There are few albums in which chorus after chorus need to be listened to, studied, and most importantly, enjoyed.
Paul Desmond's recordings with Jim Hall are rightly considered some of the best small group jazz from the late 50's and early 60's, piano-less: alto, guitar, bass and drums. They achieved a symmetry seldom matched in jazz, not just because they were masters of their instrument, but because they took their time,lightly and politely.Such sympatico music certainly happens, but not often enough, and less so now, with the number of sidemen-true music-in any genre-comes from rapport, over and over again. And when it does happen, (as Arthur Miller said) attention must be paid..
"Listening to Hall now is like turning onion skin pages; one lapse of your attention and his solo is rent." Whitney Balliett
And, of course, Desmond's cool, dry,and ethereal playing have yet to be replicated.
Few jazz musicians understand the tremendous importance of space, of what NOT to play, and how to organise thoughts when telling a story. Both Desmond and Hall understood that music, as life, unfolds, and not to rush it, and in doing so, enjoy the journey; you see and hear much more.If this album does not make you understand more about jazz and story lines, take up another interest like curling..
It is hard to fully articulate how good an album this is, and to listen to it again and again for its poetry. Don't believe me? Desmond as a composer was outstanding, and the first cut, the title song, Bossa Antigua, shows his appreciation of melody, and understanding of Brazilian harmonics-he got it fully. And with Connie Kay, who gives it his usual immaculate rhythm and Latin beat, a cascading solo by Hall, and we're off and running to Rio...
"The Night Has a Thousand Eyes" is next (and there is an alternate take, which, while good, deserves to stay as an alternate). I have many versions of this standard, some musculuar, soft, avant-garde, and I dare anyone to play me a better version. Sensual, sinewy and poetic, both Desmond and Hall play magic, and own the song, as far as I'm concerned.
"O Gato" was written by Jim's wife, Jane, but credit on the liner notes-(written by Desmond) goes to Jane Herbert, assume her maiden name, as he refers to her only asy "Jim Hall's friend". From another interview, here is what Jane Hall added:
"O Gato was named after a cat we [Jane and Jim] had at the time named Pablo. At first the song didn't have a bridge. But when Paul recorded it, I was so inspired by his melodic improvising that I wrote the bridge". Got that right, melodic improvising, languid and pretty.
Desmnd takes the old Rodgers and Hart chestnut (seldom played or sung) "A Ship Without a Sail' out for a slow cruise. He sticks to the melody, (a hard one to sing) builds to a sensual 3 choruses and reworks it effortlessly, Hall comping and taking a seamless solo that literally hits all the right notes, Kay giving a lilt to make the song sway in the breeze. The melody stays and stays with you, a gem of a song.

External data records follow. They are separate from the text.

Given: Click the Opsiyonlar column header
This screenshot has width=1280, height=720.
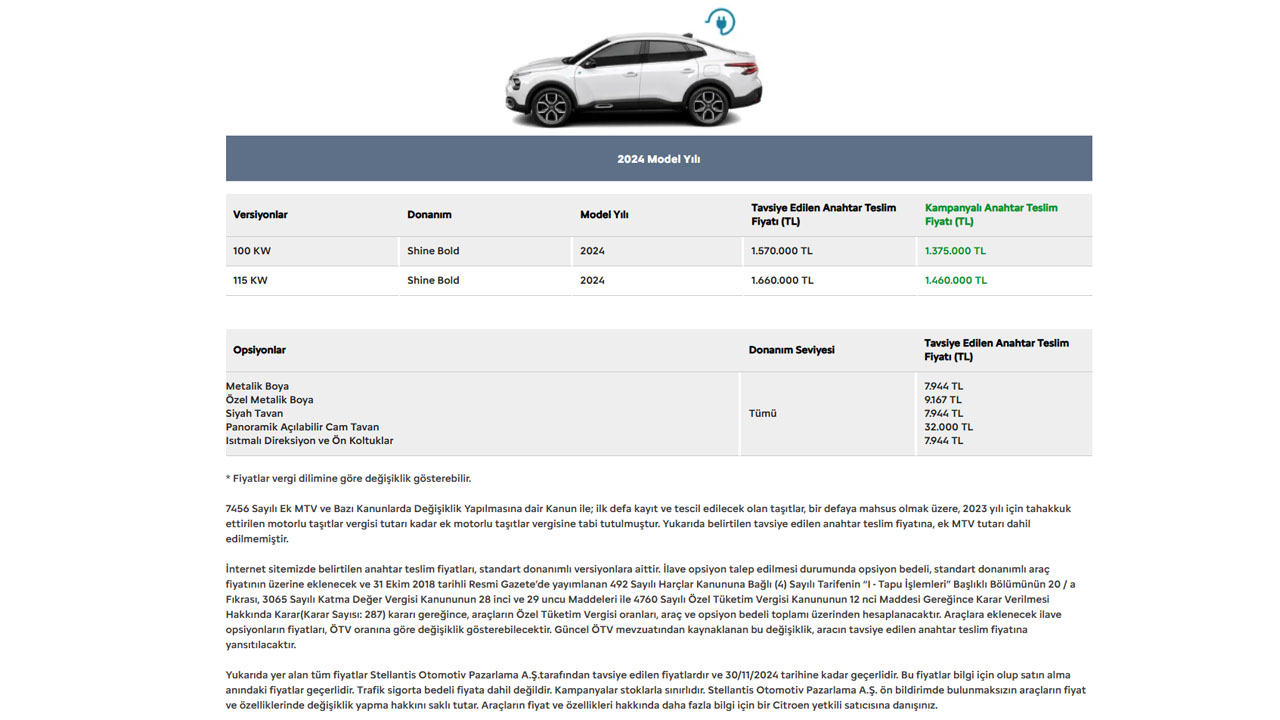Looking at the screenshot, I should tap(259, 350).
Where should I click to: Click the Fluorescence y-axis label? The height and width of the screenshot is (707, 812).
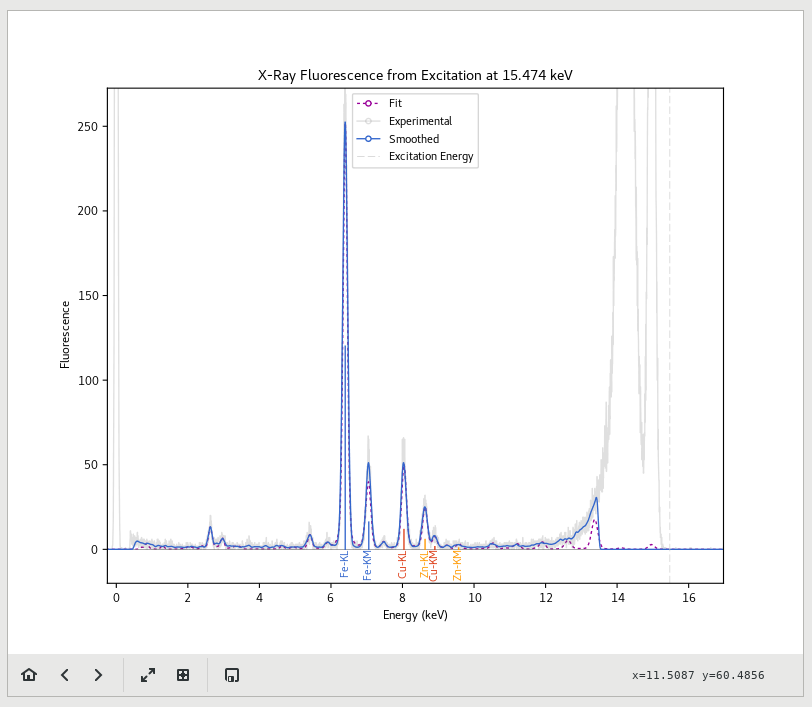pyautogui.click(x=66, y=334)
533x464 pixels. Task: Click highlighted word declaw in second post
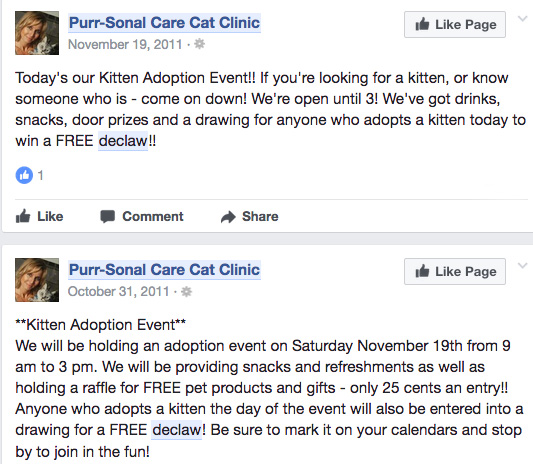point(177,430)
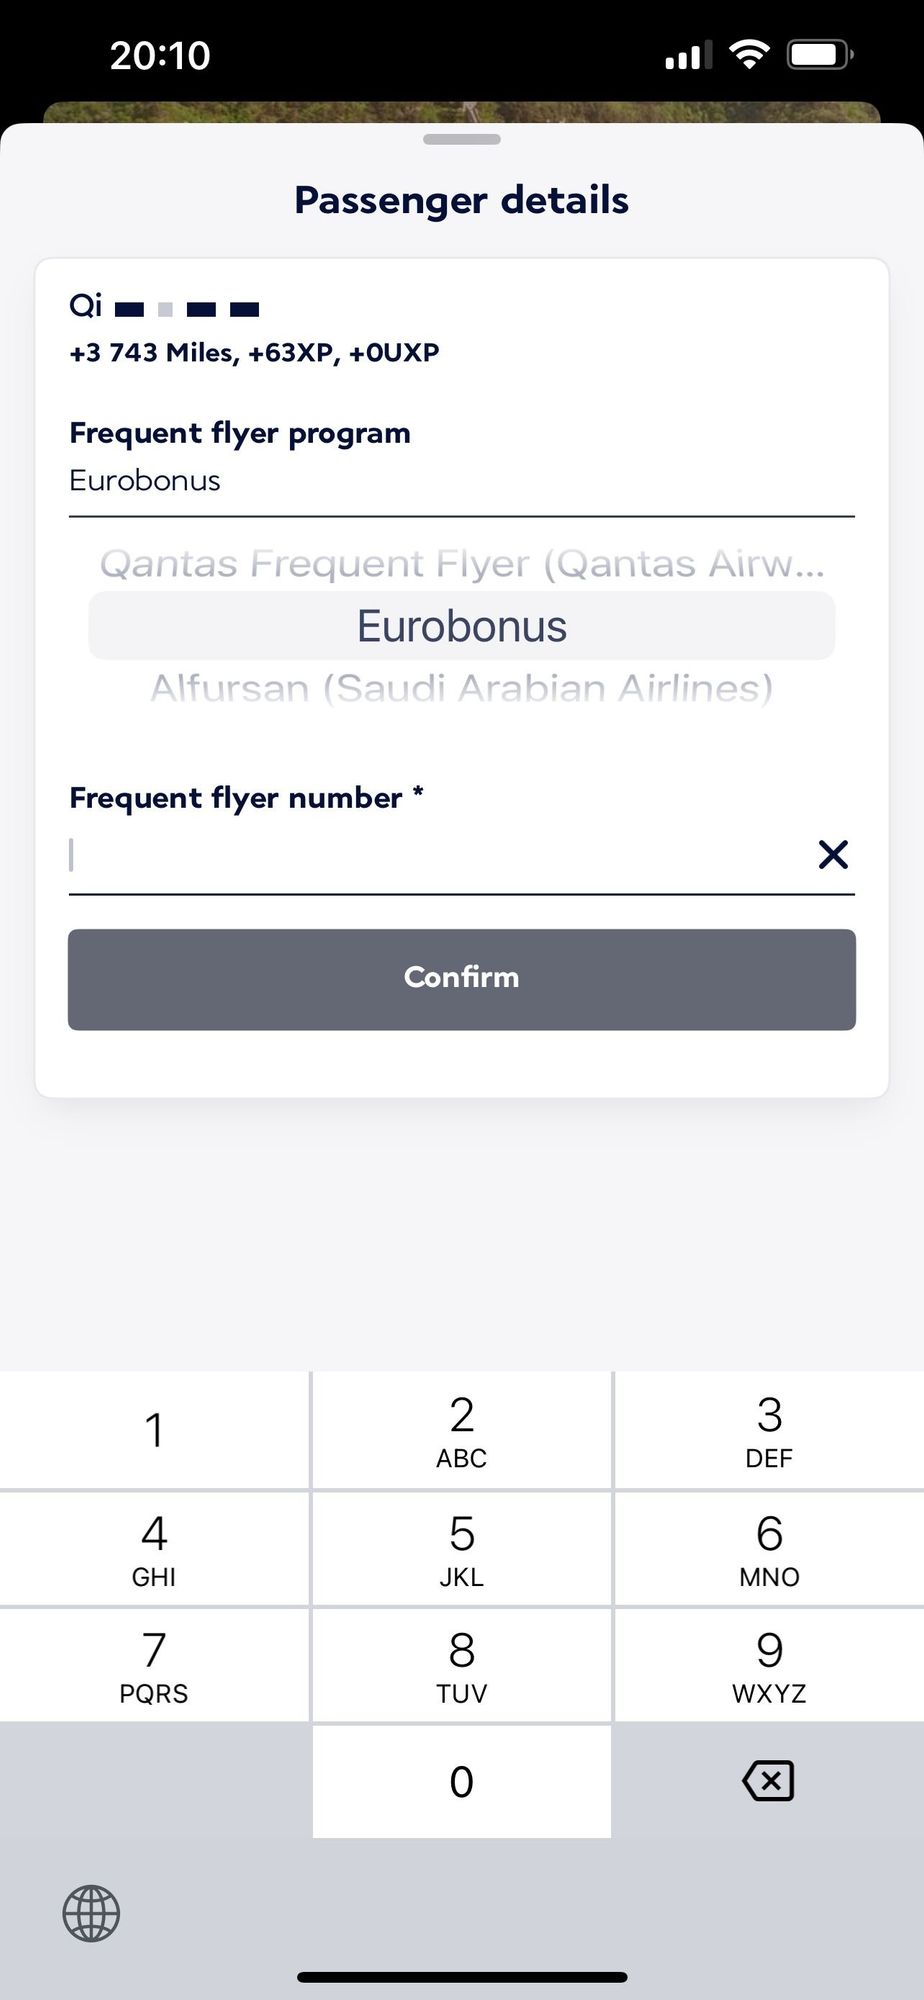
Task: Choose Alfursan (Saudi Arabian Airlines) option
Action: pyautogui.click(x=461, y=688)
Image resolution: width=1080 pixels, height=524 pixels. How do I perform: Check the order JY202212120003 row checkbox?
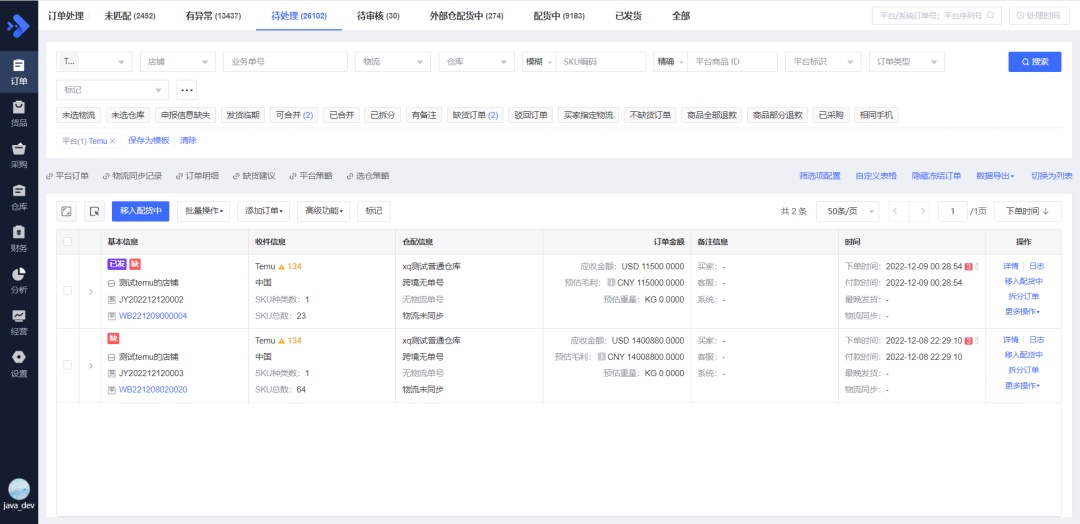(67, 365)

The piece de resistance for me (and I think I first got the LP 25 years ago) remains Desmond's "The Girl From E 9th St". Desmond's puckish humour, from the title to the liner notes surface with this title, the antithesis to "The Girl From Ipanema" (remember this was recorded in 1964, at the height of the bossa nova craze).
A gorgeous tune, listen to it carefully. Jim Hall's solo is nothing short of astounding-understanding how to build a solo, his single lines and counterpoints are a thing of beauty, and a song that cannot be improved upon. Never heard anyone else attempt to play any of these songs, and if anyone knows other versions, I'd love to hear them.
Go buy this-or for that matter, anything by the two of them, listen, study, shimmy to it, and realise you are in the aural presence of artistic genius, and give them their due..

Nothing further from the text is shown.